What you need to do: Without any pictures, retype exactly the lines from the one with "This screenshot has" through the final line of the records.
*** Opening of Study material ***
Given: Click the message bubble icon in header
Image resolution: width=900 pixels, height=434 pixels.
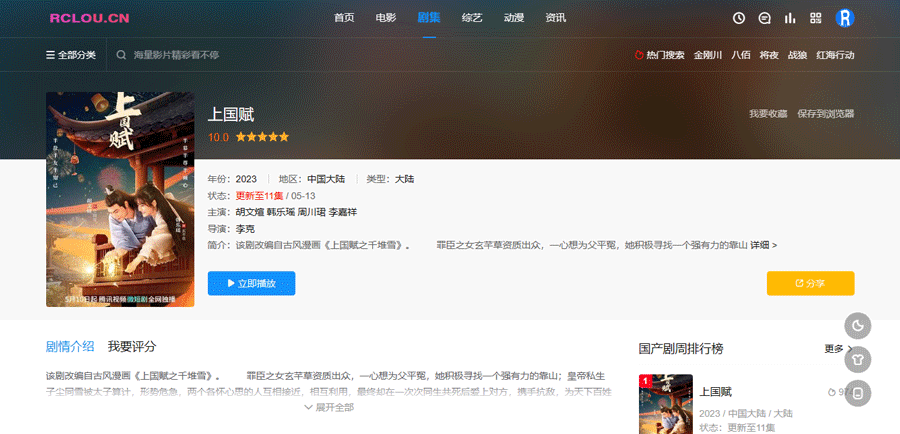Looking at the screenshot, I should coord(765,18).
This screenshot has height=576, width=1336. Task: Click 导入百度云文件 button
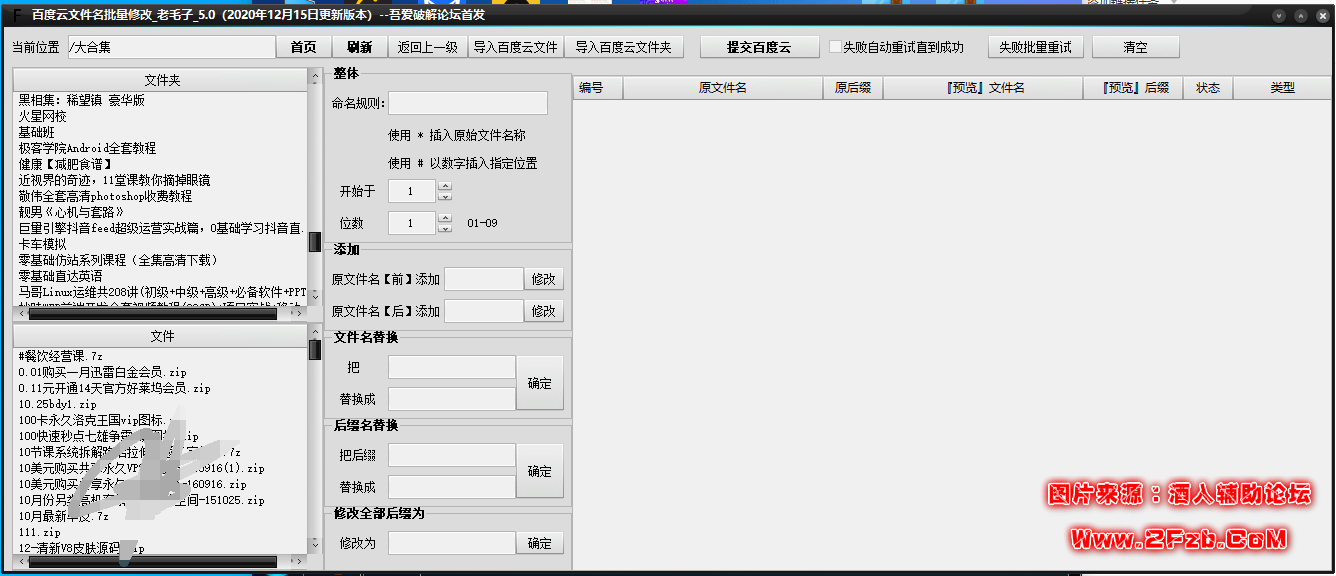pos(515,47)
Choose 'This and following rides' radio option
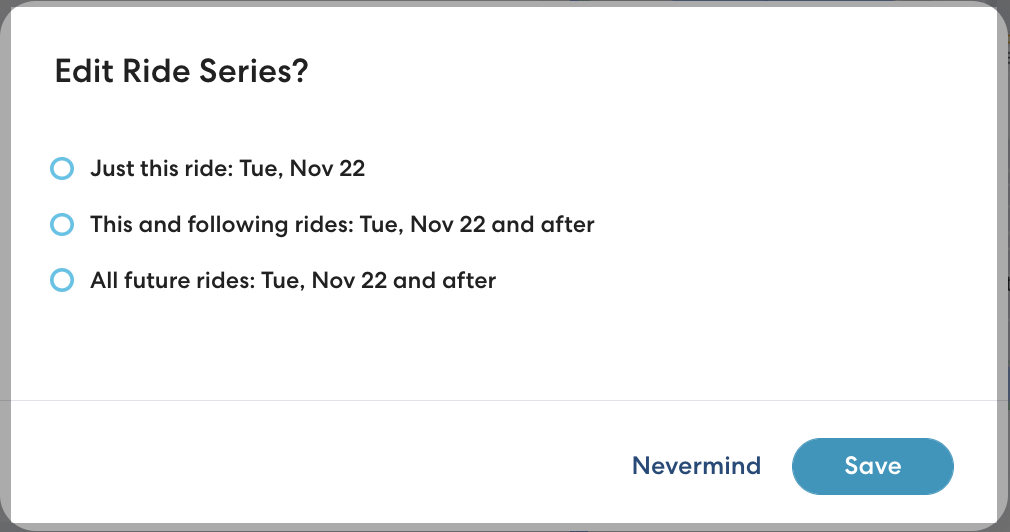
*** Close of Study material ***
Result:
This screenshot has height=576, width=1336. Task: Click 导入百度云文件 button
pos(515,47)
Choose 'This and following rides' radio option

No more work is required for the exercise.